‘Philip Glass: Combining Multiple White Passions Into A Single Artist’

Coming in at #108 on the Stuff White People Like list is: classical music.

The piece picks up speed as it goes along and is well worth a full read. Here are some highlights:

“If a white person starts talking to you about classical music, it’s essential that you tread very lightly. This is because white people are all petrified that they will be exposed as someone who has only a moderate understanding of classical music. When a white person encounters another white person who actually enjoys classical music (exceptionally rare), it is often considered to be one of the most traumatic experiences they can go through.

“Really? Beethoven’s 5th Symphony….that’s your favorite.”
“um, no, I mean…”
“You sure it’s not Pachebel’s Canon?”
“well, ah, I like that, ah, song”
“sigh, of course you do.”

Even the possibility of this conversation happening is enough to scare white people into attending up to (but no more than) two performances in any given classical season. Therefore it is essential that even if you possess a massive amount of knowledge about classical music, do not share it with a white person regardless of how much they profess to love it. It’s a recipe for disaster and shame.

As a defense mechanism against the possibility of being called out for a lack of familiarity with the early works of Antonin Dvorak, white people have started to list more contemporary composers as their favorites. Of course, the easiest way for them to do this is to choose composers with music that appears in independent films. Knowing these composers is almost a golden ticket into making white people think you are smart, but not TOO smart.

The first, of course, is Philip Glass. Not only does he have one of the best last names a white person can have, but he writes music used in smart documentaries.

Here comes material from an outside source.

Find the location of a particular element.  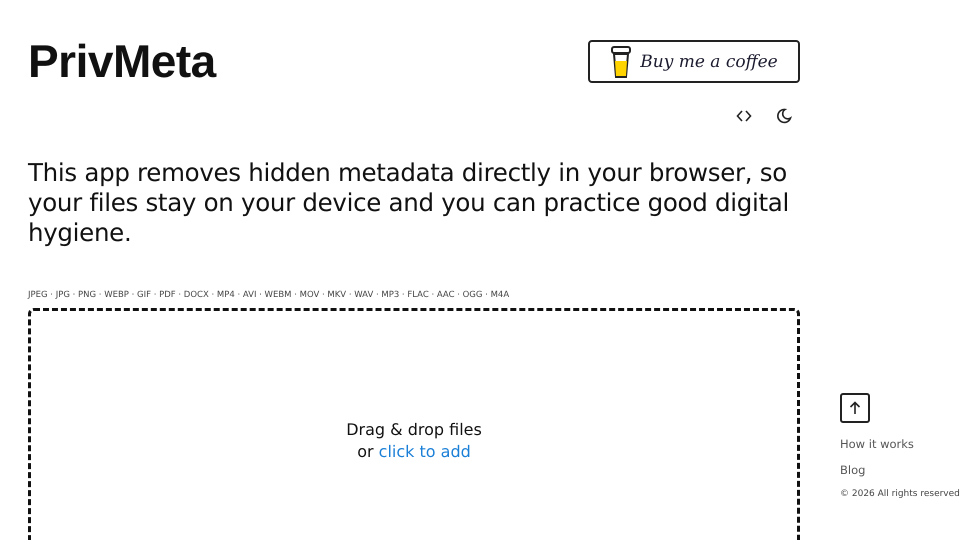

scroll-top-button is located at coordinates (855, 408).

Thus combining multiple white passions into a single artist.

The second, and slightly more obscure, is…” [go read the rest]


  1. Miss Mussel

    I did have a quick scan of them when I first read the original post. There are the usual suspects on either side of the divide but they haven’t yet managed to stamp out all the bits of wit.

  2. Maurizio

    I’ve read the post and also added a comment…

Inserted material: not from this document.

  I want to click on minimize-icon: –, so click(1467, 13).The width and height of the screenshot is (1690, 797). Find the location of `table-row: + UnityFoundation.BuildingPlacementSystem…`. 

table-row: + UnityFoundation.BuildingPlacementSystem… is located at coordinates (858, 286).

    Interesting: at least I have seen that not only in Italy you may find people speaking (or writing, in this case) just because they have a mouth…..
    But the connections with relevant, possible, brain must be quickly re-checked

  3. Miss Mussel

    I’m wondering if perhaps the humour is not translating across the ocean in this case. I suspect classical music fans are viewed differently in the birthplace of opera than they are in a country that gave the world hamburgers and baseball.